(Rows on where targets appear)
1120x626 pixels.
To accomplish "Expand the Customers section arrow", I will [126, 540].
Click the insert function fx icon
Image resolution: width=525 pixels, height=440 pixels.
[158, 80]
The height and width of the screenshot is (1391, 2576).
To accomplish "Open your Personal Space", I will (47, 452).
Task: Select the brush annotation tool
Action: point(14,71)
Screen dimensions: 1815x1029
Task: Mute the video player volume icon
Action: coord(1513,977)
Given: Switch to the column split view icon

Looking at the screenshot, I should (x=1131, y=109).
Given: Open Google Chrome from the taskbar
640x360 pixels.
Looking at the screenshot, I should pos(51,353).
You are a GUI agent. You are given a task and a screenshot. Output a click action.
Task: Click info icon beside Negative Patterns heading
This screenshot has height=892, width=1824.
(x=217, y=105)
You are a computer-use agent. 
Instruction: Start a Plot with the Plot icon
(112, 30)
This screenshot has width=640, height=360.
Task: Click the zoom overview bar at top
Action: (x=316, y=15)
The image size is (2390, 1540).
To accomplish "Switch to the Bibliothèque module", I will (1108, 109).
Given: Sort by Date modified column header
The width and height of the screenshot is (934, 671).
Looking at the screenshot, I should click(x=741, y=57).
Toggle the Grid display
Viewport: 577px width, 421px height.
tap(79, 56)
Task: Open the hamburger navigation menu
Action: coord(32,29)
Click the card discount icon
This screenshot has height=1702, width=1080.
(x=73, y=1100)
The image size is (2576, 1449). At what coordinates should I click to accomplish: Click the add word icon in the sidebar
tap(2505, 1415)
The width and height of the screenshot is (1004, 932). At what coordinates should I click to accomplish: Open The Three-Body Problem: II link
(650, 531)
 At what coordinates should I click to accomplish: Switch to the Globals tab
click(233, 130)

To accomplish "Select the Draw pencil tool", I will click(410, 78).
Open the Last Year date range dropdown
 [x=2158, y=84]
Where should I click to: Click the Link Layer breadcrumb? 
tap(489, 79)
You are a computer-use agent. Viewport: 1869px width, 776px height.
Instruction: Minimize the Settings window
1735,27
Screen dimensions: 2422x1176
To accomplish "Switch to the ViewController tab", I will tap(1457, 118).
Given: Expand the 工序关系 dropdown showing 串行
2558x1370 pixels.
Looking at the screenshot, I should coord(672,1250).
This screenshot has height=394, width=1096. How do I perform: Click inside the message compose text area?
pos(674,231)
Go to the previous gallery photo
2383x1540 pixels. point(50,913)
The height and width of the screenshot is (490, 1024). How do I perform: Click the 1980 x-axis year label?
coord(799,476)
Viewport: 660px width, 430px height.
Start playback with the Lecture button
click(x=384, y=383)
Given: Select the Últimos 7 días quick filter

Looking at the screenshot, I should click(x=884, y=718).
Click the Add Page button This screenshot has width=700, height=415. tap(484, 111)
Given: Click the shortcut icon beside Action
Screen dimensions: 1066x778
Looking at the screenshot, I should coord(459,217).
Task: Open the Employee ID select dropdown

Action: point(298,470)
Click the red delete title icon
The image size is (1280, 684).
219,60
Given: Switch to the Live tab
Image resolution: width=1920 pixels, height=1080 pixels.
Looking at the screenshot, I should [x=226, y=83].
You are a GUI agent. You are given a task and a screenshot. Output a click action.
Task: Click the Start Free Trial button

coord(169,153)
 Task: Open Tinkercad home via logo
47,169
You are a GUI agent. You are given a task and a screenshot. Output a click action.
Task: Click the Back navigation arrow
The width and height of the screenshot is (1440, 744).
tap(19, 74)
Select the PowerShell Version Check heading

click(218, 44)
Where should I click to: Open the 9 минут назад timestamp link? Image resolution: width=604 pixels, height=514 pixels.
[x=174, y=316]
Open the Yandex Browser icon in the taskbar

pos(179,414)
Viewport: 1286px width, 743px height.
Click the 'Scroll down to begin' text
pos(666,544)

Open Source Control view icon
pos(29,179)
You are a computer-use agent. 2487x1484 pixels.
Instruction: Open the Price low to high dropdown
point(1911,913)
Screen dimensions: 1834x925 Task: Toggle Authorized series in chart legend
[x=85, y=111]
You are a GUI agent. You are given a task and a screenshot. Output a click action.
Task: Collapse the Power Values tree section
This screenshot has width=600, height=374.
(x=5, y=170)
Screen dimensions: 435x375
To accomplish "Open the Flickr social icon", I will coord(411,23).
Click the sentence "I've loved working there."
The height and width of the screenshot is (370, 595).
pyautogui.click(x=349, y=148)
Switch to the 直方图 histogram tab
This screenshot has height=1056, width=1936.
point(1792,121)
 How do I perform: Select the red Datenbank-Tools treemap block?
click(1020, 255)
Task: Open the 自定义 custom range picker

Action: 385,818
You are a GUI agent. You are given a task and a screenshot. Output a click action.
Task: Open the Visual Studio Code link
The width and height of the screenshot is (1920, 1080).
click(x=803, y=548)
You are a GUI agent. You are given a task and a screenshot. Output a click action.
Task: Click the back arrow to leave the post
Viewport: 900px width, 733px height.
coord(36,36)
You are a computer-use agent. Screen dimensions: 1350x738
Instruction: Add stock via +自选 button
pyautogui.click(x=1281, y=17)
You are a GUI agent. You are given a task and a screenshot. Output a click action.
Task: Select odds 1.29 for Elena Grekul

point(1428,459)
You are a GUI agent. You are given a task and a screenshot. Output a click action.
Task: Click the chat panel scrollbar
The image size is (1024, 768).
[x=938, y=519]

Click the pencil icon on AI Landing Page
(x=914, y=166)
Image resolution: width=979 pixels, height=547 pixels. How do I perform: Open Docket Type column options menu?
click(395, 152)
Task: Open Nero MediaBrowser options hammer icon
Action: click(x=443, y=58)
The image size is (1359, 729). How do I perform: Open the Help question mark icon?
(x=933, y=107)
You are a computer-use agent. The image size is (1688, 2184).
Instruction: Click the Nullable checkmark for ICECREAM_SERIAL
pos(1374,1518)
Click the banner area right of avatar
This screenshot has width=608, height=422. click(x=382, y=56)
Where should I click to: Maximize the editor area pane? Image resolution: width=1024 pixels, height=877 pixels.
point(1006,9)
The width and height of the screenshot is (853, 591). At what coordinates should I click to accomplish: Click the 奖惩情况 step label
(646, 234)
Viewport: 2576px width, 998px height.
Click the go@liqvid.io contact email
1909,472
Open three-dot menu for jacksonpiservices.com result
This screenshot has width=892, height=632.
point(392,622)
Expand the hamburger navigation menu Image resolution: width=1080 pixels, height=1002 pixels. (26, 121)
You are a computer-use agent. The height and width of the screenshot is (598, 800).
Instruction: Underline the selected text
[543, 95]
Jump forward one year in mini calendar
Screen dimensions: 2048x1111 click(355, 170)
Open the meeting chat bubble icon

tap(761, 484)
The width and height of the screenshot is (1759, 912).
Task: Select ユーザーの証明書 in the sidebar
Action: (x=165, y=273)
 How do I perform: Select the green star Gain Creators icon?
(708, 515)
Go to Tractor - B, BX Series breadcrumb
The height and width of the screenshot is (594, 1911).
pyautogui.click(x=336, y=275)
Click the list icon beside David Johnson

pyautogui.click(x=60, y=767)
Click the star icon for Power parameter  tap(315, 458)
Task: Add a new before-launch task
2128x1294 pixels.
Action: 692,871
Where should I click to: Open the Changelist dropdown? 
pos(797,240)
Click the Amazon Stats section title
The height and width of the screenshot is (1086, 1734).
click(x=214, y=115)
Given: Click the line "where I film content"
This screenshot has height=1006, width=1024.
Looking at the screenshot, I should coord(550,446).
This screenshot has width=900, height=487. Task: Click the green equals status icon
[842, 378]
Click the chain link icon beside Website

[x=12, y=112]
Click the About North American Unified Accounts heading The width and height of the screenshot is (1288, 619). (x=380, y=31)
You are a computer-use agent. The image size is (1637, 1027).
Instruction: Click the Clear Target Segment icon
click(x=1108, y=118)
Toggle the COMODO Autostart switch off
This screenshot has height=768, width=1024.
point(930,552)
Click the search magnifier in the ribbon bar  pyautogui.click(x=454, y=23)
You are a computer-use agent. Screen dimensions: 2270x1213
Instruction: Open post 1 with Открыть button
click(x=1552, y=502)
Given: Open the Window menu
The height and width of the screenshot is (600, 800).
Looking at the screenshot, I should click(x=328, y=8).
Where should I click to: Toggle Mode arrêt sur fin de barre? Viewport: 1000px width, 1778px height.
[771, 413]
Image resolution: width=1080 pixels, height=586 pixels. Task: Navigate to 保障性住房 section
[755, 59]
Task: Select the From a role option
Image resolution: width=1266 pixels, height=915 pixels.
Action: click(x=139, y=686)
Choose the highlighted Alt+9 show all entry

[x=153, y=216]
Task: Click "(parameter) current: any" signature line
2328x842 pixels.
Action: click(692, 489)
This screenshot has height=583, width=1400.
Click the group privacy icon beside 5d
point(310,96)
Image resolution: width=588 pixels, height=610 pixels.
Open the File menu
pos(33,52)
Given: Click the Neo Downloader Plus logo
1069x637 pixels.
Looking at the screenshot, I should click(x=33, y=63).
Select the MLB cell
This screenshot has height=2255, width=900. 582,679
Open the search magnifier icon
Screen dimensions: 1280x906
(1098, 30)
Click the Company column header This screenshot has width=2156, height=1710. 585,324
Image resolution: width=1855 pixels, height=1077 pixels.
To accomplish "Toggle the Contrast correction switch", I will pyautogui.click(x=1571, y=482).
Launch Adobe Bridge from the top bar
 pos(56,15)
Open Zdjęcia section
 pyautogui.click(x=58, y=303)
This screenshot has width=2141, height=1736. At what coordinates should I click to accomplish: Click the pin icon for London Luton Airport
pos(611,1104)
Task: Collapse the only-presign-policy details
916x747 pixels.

WHAT IS EXPECTED:
From the line with "This screenshot has height=583, width=1400." through the end of the listing, write the lines out again with "File menu" swapped for "Edit menu" and nothing else changed.

THE ANSWER:
This screenshot has height=583, width=1400.
Click the group privacy icon beside 5d
point(310,96)
Image resolution: width=588 pixels, height=610 pixels.
Open the Edit menu
pos(33,52)
Given: Click the Neo Downloader Plus logo
1069x637 pixels.
Looking at the screenshot, I should click(x=33, y=63).
Select the MLB cell
This screenshot has height=2255, width=900. 582,679
Open the search magnifier icon
Screen dimensions: 1280x906
(1098, 30)
Click the Company column header This screenshot has width=2156, height=1710. 585,324
Image resolution: width=1855 pixels, height=1077 pixels.
To accomplish "Toggle the Contrast correction switch", I will pyautogui.click(x=1571, y=482).
Launch Adobe Bridge from the top bar
 pos(56,15)
Open Zdjęcia section
 pyautogui.click(x=58, y=303)
This screenshot has width=2141, height=1736. At what coordinates should I click to accomplish: Click the pin icon for London Luton Airport
pos(611,1104)
Task: Collapse the only-presign-policy details
916x747 pixels.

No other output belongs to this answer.